Systemische Therapie
Ein "System" kann man gut mit dem Bild eines
Mobiles vergleichen:
"...wenn man an einer Stelle eine Veränderung vornimmt,
verändert sich gleichzeitig auch viel an den anderen Punkten
des Mobiles – vielleicht nur schwach an der einen Stelle,
dramatisch und stark an der anderen ..." (Arist v. Schlippe)

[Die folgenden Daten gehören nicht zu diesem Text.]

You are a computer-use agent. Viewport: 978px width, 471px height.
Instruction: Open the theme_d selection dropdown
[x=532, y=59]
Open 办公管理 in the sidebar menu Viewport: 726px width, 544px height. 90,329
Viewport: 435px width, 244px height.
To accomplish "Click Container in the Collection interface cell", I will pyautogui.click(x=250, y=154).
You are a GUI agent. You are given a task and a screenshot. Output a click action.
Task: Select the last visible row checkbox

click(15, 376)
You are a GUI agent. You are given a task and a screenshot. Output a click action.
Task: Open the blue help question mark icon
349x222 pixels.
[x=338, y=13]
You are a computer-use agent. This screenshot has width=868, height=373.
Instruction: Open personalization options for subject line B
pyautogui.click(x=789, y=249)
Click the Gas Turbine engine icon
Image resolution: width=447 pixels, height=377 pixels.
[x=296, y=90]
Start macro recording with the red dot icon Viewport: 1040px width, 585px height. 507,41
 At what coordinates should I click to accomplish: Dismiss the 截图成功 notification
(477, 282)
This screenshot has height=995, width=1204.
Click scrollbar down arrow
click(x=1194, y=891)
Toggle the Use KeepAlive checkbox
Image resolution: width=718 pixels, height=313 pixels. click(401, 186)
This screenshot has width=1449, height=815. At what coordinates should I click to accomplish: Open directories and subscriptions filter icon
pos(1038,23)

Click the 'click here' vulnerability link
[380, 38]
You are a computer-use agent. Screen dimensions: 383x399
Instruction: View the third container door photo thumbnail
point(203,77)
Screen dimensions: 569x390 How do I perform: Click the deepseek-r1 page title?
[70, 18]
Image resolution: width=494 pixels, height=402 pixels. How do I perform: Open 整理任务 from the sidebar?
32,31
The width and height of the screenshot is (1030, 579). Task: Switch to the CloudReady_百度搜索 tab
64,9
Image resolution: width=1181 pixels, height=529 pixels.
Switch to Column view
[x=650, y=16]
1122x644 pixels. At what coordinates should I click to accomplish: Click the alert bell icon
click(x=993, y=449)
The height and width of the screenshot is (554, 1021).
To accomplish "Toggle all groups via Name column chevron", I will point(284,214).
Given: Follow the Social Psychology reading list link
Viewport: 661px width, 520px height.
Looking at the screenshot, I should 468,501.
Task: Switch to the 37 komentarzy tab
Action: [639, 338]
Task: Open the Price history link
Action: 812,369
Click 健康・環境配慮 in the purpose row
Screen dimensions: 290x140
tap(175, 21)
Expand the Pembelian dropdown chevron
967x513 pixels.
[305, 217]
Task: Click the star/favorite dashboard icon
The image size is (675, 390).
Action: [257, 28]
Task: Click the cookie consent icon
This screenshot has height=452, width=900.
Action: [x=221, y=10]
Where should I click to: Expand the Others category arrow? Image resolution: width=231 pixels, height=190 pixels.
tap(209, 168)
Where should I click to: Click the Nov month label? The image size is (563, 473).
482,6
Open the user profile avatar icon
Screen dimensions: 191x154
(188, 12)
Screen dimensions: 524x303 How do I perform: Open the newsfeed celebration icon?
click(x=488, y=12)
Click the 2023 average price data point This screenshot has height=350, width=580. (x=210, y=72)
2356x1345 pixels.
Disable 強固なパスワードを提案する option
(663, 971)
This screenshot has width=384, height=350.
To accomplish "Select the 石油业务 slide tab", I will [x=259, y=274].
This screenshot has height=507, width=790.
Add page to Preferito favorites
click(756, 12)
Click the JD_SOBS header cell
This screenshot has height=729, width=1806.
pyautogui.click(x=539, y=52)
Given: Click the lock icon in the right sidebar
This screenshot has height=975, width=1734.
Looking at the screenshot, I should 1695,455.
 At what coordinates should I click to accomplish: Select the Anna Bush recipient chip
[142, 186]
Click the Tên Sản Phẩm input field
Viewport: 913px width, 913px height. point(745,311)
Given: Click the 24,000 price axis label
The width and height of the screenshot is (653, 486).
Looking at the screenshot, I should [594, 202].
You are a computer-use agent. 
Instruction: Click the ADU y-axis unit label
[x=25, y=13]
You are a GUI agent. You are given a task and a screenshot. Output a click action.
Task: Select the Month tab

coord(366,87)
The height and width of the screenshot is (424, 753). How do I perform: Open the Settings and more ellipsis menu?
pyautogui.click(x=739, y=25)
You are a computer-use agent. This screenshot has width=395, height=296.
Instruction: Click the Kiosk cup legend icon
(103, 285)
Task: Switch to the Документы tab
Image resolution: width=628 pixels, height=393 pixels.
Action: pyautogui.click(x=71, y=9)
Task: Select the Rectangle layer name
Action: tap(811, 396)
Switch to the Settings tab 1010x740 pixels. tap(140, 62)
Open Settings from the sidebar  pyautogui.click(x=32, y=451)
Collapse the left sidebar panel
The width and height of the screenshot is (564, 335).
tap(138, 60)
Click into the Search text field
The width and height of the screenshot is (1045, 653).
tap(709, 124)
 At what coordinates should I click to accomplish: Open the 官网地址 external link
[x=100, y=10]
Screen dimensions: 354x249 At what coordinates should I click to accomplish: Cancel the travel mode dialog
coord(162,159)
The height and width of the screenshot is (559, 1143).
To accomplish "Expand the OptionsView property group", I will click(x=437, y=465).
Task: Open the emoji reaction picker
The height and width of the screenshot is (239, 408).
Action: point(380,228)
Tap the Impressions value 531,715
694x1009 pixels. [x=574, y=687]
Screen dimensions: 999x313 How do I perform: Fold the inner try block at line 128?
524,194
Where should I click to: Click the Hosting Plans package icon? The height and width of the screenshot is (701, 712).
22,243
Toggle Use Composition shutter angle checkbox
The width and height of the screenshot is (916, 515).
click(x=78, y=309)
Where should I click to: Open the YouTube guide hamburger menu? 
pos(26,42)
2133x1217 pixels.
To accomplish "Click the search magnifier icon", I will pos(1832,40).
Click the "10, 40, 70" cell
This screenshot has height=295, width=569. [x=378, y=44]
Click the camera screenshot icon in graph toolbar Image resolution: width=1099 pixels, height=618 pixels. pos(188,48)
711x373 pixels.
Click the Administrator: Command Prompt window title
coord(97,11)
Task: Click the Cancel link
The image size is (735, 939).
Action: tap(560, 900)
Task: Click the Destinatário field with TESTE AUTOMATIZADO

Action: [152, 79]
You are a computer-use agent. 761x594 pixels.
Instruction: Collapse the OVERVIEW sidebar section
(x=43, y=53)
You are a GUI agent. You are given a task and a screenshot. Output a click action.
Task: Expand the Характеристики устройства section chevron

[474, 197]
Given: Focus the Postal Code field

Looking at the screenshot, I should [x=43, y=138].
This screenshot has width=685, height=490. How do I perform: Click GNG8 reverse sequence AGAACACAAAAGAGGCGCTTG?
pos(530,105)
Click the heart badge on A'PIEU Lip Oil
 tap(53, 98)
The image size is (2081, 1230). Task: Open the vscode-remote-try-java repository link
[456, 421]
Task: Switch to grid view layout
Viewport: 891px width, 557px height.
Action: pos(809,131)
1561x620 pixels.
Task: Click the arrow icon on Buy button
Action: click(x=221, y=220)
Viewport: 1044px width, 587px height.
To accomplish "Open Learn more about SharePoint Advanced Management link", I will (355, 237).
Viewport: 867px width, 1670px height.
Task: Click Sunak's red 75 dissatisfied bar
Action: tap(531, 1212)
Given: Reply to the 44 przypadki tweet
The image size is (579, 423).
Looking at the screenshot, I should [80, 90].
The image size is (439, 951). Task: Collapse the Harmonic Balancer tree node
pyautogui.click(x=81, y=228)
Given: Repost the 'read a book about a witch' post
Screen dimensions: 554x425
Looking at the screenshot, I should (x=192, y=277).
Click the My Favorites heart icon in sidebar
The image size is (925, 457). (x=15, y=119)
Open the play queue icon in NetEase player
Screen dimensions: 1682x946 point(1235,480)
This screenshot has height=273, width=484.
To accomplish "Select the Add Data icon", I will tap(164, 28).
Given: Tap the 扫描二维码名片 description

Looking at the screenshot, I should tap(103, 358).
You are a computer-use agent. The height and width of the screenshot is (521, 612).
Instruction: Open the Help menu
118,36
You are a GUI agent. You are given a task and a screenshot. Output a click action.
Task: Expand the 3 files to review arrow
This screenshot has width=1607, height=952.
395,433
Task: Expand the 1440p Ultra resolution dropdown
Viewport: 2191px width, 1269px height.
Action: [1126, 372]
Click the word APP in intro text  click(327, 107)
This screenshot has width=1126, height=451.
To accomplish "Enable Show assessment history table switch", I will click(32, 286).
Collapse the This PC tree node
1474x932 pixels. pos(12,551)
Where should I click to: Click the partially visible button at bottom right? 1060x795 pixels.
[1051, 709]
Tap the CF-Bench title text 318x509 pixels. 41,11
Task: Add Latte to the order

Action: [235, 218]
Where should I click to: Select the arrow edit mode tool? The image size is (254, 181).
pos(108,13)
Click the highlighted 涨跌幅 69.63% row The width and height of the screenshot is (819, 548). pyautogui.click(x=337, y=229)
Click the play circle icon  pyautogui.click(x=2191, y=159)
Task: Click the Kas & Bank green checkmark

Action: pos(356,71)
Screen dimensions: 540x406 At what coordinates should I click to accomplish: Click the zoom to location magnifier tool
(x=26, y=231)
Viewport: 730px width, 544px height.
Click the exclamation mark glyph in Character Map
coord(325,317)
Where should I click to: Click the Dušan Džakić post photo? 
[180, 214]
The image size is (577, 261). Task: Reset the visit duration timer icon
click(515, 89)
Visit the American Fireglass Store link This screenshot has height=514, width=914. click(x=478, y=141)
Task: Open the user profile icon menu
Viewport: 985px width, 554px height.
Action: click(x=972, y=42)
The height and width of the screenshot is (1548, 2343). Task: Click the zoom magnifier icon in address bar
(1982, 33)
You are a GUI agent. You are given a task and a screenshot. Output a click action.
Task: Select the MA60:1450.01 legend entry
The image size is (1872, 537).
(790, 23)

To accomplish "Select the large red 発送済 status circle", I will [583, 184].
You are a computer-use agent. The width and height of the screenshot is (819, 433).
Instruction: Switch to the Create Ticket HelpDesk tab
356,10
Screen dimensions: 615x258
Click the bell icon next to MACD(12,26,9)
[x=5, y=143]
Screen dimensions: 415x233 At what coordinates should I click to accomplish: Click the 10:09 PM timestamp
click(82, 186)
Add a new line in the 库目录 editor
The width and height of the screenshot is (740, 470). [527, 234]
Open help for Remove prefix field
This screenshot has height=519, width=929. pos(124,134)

Ob Sie alleine, als Paar oder als Familie kommen, Sie leben immer in verschiedenen Systemen, deren Mitglieder agieren und reagieren und sich gegenseitig beeinflussen. Solche Systeme sind Familien, Schulklassen, Gemeinden, Teams und Organisationen ...
Schwierig wird es dann, wenn das Mobile festhängt,
das heißt wenn das System an einer Stelle erstarrt. Aufgabe
des Therapeuten ist es nicht wie in den herkömmlichen
Therpieformen, das Symptom zu „reparieren“, sondern
das Ganze wieder in eine fließende Bewegung zu bringen.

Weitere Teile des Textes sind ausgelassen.